Fr. Brian Nunes, the archbishop’s priest secretary, said the decision to call on the religious order was a direct response to the city’s growing homelessness crisis.
“So many people are working on the issue of homelessness, but Archbishop Gomez wanted to make sure they’re cared for in a spiritual way,” he said.
Friar Benjamin agreed that spirituality is at the core of their mission.
“We give out simple food, but we develop friendships,” he said. “Once they realize that you care about them, and that what we do goes beyond food, then they understand, and something internal happens, and it’s like a strength comes and they start fighting for their lives again.”
While the religious order is not the only one ministering on the streets of Los Angeles, it is perhaps the most visible.
Sr. Maria Carlos-Valdez, a member of the community Esclavas de la Inmaculada Niña and archdiocesan vicar for women religious, said that groups such as Lovers of the Holy Cross, Mary Queen of Heaven Missionaries, the Religious Sisters of Charity and the sisters at the Good Shepherd Shelter also minister to the city’s homeless people, but often do so in lay clothing, so they aren’t always recognized as religious.
To better serve poor people, the friars and sisters strive to live in poverty themselves. It means having minimal personal possessions — a few changes of clothes and no cellphones — sleeping on the floor and eating only what has been donated. To raise money, they make rosaries and other crafts that they sell in local parishes.
“Especially now, in our world, people think that to be happy you have to have and have and have,” said Sister Maria Goretti of the Spiritual Infancy, a member of the community.
“When people look at us, they’re reminded that we’re not made for this earth. People think, ‘Oh, you don’t have cellphones, Facebook, social media.’ But it’s also beautiful because we’re a sign for people who can’t live without the internet,” she said. “We see society and how you can’t leave your phone. Our poverty can assure people that you can live without so many things.”
Such a life of simplicity rooted in poverty drew Sister Maria to the order.
She first encountered the order during a retreat as a teenager in Brazil. She was struck by how young its members were and the joy they radiated, making her want to learn more. They didn’t have any of the material possessions she had considered the key to happiness, yet they were joyful.
“It was very powerful,” she said. “For me, what was happiness — they didn’t have any of it. But they were happier than I was with the things I had.”
So at age 15, Sister Maria, who is now 25, joined the order. She ministered in Brazil, Paraguay and Kansas City before coming to Los Angeles.
Claudia Pina, a volunteer from La Habra, California, has been making and distributing sandwiches with the order since February.

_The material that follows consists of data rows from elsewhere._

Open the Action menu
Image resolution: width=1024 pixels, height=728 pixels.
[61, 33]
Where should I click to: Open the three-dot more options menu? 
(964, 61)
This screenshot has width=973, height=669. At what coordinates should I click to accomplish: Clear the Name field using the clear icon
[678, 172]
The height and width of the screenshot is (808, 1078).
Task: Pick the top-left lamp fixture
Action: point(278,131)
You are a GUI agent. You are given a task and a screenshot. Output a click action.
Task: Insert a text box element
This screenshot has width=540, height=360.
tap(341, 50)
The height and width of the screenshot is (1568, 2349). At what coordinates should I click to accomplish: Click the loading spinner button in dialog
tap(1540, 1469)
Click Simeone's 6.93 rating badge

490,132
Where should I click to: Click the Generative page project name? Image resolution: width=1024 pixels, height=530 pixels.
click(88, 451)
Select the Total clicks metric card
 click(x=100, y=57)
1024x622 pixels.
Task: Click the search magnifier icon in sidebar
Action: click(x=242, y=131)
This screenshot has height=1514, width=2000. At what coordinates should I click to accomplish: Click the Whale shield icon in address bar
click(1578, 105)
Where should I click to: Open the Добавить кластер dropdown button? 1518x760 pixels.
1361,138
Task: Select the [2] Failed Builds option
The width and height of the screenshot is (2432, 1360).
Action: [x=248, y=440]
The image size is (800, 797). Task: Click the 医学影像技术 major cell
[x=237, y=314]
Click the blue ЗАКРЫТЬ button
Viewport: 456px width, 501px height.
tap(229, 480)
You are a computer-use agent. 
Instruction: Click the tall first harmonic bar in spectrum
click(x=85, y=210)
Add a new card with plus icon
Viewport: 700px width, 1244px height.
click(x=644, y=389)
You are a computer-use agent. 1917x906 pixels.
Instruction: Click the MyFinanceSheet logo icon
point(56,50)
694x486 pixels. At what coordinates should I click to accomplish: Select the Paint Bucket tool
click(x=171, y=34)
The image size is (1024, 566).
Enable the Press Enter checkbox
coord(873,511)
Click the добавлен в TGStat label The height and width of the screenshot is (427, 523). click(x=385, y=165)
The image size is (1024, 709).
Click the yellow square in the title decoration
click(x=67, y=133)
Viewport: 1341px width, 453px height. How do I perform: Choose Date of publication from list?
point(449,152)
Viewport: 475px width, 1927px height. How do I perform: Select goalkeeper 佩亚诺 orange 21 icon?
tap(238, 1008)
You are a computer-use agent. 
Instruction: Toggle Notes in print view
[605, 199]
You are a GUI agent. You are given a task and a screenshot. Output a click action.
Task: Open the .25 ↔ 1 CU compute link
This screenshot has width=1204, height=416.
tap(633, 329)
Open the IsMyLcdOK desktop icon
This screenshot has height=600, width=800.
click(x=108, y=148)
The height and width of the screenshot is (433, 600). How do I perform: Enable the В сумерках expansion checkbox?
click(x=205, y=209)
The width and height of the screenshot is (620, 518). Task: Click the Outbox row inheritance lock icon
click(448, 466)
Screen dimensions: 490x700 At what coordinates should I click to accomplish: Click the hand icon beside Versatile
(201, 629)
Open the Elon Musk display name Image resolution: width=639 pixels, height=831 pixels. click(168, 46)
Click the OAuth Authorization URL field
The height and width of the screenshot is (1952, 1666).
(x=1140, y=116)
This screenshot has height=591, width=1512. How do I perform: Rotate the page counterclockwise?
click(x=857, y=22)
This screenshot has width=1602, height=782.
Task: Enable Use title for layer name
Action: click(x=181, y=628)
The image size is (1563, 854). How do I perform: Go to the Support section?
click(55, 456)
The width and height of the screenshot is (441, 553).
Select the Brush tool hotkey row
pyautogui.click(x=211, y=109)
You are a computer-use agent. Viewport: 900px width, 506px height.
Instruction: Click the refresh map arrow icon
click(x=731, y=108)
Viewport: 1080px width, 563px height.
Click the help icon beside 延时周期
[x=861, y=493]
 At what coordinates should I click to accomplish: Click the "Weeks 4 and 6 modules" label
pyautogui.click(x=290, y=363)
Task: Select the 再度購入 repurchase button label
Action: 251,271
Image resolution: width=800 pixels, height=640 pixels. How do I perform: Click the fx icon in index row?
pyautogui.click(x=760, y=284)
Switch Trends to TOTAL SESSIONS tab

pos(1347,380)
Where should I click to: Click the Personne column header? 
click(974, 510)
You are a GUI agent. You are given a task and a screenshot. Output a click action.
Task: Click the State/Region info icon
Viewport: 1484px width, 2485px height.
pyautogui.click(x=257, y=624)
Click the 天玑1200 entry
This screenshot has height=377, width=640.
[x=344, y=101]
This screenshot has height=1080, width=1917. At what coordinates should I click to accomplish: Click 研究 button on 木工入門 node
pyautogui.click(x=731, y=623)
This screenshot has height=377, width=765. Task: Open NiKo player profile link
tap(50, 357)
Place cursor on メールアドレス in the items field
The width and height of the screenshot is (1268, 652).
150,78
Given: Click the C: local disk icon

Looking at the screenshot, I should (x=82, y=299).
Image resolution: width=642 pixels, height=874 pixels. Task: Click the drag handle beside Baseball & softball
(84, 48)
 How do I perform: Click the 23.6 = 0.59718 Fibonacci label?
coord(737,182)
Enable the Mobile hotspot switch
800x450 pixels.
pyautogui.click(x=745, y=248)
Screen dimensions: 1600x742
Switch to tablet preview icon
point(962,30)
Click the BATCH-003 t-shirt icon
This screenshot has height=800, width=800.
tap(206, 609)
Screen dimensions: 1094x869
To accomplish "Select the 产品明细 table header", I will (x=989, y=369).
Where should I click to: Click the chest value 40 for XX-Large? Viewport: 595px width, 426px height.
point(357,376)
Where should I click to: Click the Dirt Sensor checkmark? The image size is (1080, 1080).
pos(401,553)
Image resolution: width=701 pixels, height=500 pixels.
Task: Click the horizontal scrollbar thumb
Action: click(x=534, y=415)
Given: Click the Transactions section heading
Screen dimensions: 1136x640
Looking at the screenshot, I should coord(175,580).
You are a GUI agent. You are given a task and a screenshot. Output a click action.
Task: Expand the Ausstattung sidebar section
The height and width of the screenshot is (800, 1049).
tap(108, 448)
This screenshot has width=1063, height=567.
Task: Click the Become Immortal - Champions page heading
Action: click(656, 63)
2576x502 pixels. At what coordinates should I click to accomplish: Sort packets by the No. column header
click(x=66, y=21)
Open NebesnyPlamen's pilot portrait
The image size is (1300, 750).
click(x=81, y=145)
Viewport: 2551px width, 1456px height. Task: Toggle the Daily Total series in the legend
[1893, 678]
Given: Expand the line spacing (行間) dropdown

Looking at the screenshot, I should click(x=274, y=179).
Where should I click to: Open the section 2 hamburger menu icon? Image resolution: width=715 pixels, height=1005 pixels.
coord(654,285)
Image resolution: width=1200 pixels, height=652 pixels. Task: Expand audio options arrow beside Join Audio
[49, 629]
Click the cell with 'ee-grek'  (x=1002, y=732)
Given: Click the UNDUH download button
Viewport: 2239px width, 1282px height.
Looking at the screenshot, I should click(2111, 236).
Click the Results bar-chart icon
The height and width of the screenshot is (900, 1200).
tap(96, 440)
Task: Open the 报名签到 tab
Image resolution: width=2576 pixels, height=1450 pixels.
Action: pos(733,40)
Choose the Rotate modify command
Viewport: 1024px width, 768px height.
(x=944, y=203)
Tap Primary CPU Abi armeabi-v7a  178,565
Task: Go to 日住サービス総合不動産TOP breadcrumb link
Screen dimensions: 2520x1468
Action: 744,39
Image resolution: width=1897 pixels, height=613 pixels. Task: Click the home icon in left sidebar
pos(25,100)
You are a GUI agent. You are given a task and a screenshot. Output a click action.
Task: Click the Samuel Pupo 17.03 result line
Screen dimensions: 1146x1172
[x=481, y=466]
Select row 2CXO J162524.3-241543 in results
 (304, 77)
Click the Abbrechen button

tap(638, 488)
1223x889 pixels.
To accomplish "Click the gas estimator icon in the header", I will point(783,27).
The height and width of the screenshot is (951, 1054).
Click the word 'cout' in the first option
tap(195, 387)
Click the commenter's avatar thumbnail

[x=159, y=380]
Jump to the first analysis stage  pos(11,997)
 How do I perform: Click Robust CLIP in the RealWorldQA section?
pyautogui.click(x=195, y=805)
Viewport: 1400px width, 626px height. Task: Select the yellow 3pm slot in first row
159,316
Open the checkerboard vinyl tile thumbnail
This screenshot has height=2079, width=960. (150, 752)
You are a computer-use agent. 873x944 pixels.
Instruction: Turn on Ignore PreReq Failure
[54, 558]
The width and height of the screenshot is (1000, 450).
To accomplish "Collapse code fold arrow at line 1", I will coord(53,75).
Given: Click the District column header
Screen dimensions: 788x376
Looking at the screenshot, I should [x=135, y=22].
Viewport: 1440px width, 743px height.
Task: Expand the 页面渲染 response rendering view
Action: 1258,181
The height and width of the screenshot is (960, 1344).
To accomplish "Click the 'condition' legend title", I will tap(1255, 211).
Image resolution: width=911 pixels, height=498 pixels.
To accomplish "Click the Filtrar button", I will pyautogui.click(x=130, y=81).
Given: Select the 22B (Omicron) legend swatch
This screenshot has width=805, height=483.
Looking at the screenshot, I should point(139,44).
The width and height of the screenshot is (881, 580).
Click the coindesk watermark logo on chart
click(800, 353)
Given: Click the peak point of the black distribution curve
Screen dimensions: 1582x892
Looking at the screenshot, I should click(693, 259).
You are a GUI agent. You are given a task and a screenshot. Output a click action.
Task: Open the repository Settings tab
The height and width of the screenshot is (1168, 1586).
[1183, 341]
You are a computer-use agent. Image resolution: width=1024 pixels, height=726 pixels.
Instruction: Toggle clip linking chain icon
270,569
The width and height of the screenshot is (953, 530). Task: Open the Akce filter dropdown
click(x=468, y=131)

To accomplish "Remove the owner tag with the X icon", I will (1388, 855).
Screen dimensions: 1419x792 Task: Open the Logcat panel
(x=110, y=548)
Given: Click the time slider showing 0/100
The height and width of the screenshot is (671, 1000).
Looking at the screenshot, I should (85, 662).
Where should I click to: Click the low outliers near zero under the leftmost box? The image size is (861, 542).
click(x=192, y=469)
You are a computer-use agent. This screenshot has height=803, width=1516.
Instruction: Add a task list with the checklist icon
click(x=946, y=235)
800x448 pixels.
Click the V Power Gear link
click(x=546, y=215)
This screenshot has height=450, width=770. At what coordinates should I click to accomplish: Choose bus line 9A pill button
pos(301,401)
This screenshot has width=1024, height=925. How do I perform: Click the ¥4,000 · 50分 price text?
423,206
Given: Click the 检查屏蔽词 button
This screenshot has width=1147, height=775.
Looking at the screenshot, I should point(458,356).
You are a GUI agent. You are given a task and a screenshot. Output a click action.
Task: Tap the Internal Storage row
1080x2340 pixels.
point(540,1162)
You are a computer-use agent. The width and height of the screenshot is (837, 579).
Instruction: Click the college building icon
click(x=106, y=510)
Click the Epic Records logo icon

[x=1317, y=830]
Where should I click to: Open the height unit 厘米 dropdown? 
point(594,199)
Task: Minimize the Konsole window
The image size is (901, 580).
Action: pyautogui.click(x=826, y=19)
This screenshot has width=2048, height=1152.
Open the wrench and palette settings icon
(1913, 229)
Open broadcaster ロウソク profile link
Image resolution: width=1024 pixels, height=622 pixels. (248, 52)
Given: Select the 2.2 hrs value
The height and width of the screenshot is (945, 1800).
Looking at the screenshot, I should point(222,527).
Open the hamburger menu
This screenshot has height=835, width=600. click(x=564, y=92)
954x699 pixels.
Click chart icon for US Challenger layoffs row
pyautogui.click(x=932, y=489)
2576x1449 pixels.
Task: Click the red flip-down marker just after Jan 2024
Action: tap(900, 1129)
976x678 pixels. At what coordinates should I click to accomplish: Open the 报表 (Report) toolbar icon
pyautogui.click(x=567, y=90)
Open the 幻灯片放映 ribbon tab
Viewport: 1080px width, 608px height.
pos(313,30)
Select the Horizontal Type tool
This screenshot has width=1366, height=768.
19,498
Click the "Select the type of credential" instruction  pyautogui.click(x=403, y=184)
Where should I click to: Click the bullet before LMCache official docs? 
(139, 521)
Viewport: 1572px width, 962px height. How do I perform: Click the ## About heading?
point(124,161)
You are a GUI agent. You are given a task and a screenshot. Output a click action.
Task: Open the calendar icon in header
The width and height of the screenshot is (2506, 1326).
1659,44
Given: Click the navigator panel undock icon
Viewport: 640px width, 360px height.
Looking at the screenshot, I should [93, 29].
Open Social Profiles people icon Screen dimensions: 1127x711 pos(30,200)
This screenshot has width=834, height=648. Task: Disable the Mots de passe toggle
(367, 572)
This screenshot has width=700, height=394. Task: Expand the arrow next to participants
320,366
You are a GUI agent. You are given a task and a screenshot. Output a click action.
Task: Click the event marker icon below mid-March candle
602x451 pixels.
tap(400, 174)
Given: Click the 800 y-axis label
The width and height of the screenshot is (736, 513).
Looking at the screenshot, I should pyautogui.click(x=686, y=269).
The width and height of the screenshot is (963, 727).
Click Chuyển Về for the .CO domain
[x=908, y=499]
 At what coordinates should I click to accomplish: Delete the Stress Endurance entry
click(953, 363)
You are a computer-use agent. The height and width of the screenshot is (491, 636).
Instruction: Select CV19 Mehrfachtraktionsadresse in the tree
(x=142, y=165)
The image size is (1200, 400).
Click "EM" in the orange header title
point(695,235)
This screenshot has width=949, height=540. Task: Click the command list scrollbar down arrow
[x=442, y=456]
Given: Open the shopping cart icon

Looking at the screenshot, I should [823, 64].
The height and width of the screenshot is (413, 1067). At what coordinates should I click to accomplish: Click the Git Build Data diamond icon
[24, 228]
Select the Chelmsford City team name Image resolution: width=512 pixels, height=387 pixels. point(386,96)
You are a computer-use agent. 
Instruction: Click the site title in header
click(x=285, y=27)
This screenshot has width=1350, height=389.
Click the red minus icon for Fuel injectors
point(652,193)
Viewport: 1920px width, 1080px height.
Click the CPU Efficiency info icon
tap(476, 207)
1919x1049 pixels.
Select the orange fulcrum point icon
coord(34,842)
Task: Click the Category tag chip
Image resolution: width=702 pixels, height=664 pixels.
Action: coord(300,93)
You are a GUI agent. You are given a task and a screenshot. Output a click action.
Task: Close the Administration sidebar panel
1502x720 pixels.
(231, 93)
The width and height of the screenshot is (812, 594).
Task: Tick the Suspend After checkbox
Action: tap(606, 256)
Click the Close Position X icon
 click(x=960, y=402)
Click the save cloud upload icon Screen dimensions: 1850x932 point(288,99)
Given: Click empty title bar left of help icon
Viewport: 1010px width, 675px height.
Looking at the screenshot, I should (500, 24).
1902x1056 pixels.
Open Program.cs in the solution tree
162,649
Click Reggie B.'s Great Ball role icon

One Saturday in August, she brought her 8-year-old son, who not only put together bags of food, but also wheeled them on a dolly around Skid Row. The experience, she said, has been important to his faith formation.
“It allows him to see what’s taught in the Bible firsthand and to live it,” she said.
While food distribution has been the centerpiece of the order’s work, members are hoping to do more. Eventually, Friar Benjamin said, they would like to open a house so that homeless people can live with them and escape Skid Row.
Opening a house would allow the religious order to reach even more people, but Sister Maria said that numbers are not their focus.
“I always remember that the Gospel is not like everyone else, who say, ‘We want numbers, we want results,’ ” she said. “The Gospel of the Lord says that when one person converts, the heavens rejoice. If one person there can change, or if we can help one of them, or later, after going there many, many times, if one of them says, ‘Oh, maybe I have a way to change,’ and it’s only one — then it’s worth it to be there.”